I don’t really know why the blacklist file doesn’t work unless you have some systemd unit circumventing it, maybe nvidia-persistenced enabled.
Regarding turning on the nvidia gpu, I would suspect that Xorg itself is probing all available gpus unless the AutoAddGPU xorg.conf option is set to false and the device to use (the igpu) is explicitly specified.

I believe using the AutoAddGPU option works for Xorg setups, but it doesn’t work for XWayland because XWayland does not read Xorg configuration files.

It seems like duplicate functionality to me:

  1. the nvidia module is automatically loaded at boot (unless its blacklisted) and never unloads
  2. probing GPUs in Xorg also loads the kernel module in the case that it is not loaded... why?

Maybe when xorg “probes” available GPUs, the nvidia EGL lib should fail and say there is no available GPU because if the kernel module is not loaded that means that the nvidia GPUs are not “available” (the user blacklisted the module, or something).

Autoloading modules is a kernel feature.
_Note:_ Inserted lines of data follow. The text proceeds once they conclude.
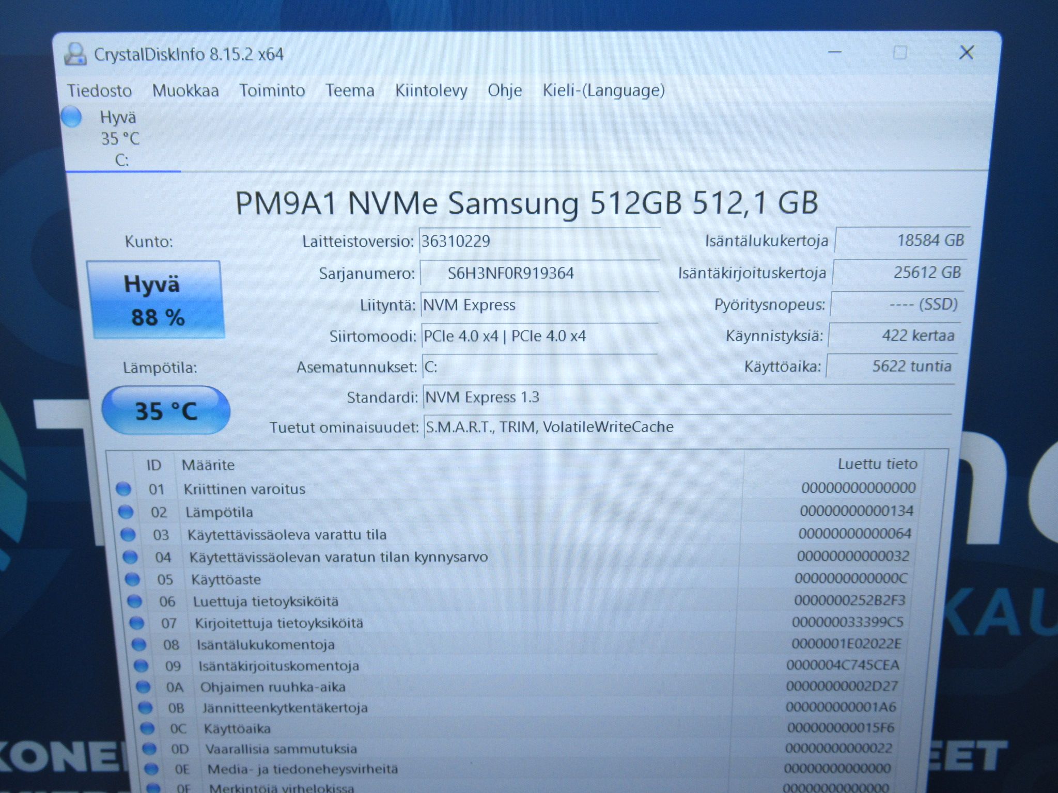This screenshot has width=1058, height=793.
Task: Open the Tiedosto menu
Action: [x=100, y=91]
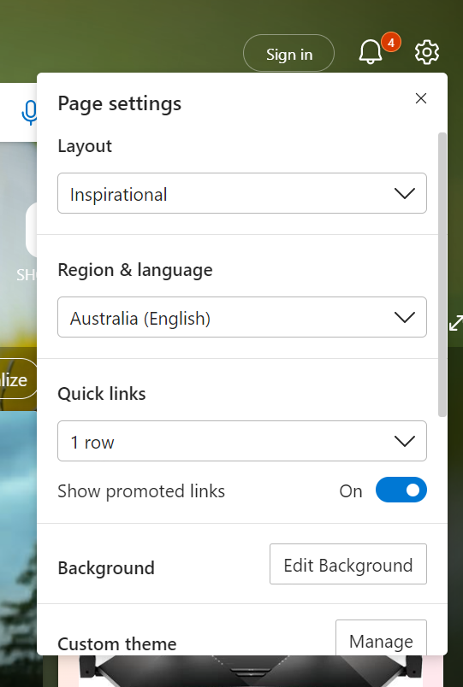Click the router advertisement image at bottom
463x687 pixels.
pyautogui.click(x=250, y=672)
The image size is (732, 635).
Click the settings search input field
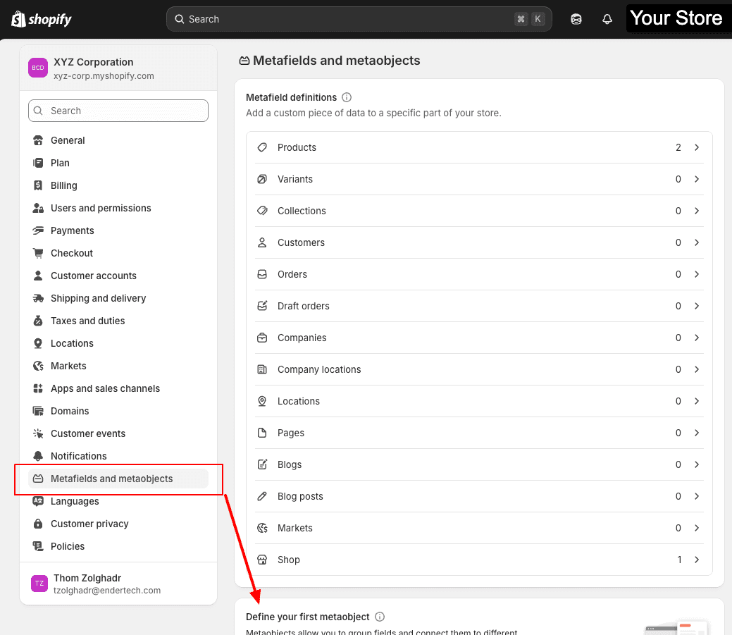[x=118, y=111]
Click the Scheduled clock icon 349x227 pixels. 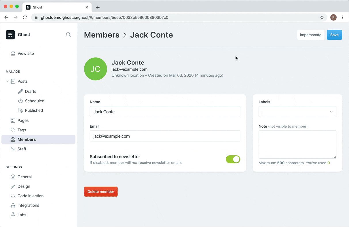coord(20,101)
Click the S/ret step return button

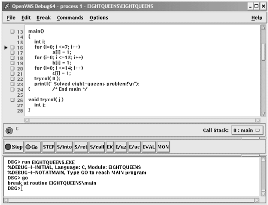81,147
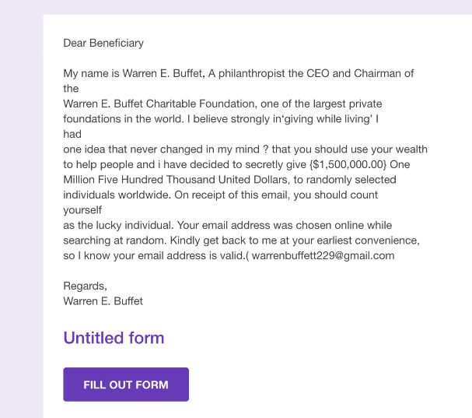This screenshot has height=418, width=472.
Task: Click the Warren E. Buffet Charitable Foundation text
Action: pos(159,104)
Can be disabled either in kernel config on compile time or during runtime with echo 1 > /proc/sys/kernel/modules_disabled
Xorg is not restricted to Linux.

OK, but on Linux, AFAICT, the expectation is that either the kernel modules load automatically, or the user loads the kernel modules they want some other way.

It seems like the nvidia libs taking it upon themselves to load the kernel modules is duplicating built in kernel functionality (or the user’s manual alternatives, whatever they may be), and in the process creating this problem for me where I can’t keep the GPU off.

Good point. Maybe this is intended behaviour because otherwise render offload+auto suspend wouldn’t work. IDK.
http://download.nvidia.com/XFree86/Linux-x86_64/435.17/README/primerenderoffload.html
http://download.nvidia.com/XFree86/Linux-x86_64/435.17/README/dynamicpowermanagement.html
One’s joy the other one’s hell.

I don’t think that’t it. The runtime power management in the driver is supported by the driver. i.e. the kernel module stays loaded, but it manages turning off power to the GPU where necessary.

From your link:

(2) Ensure that the nvidia-drm kernel module is loaded. This should normally happen by default, but you can confirm by running `lsmod | grep nvidia-drm` to see if the kernel module is loaded. Run `modprobe nvidia-drm` to load it.

I don’t think that conflicts with the possibility to unload the driver.

Found the time to reproduce it, really annoying behaviour to override manual blacklist. Even more since it doesn’t seem documented in any way by Nvidia.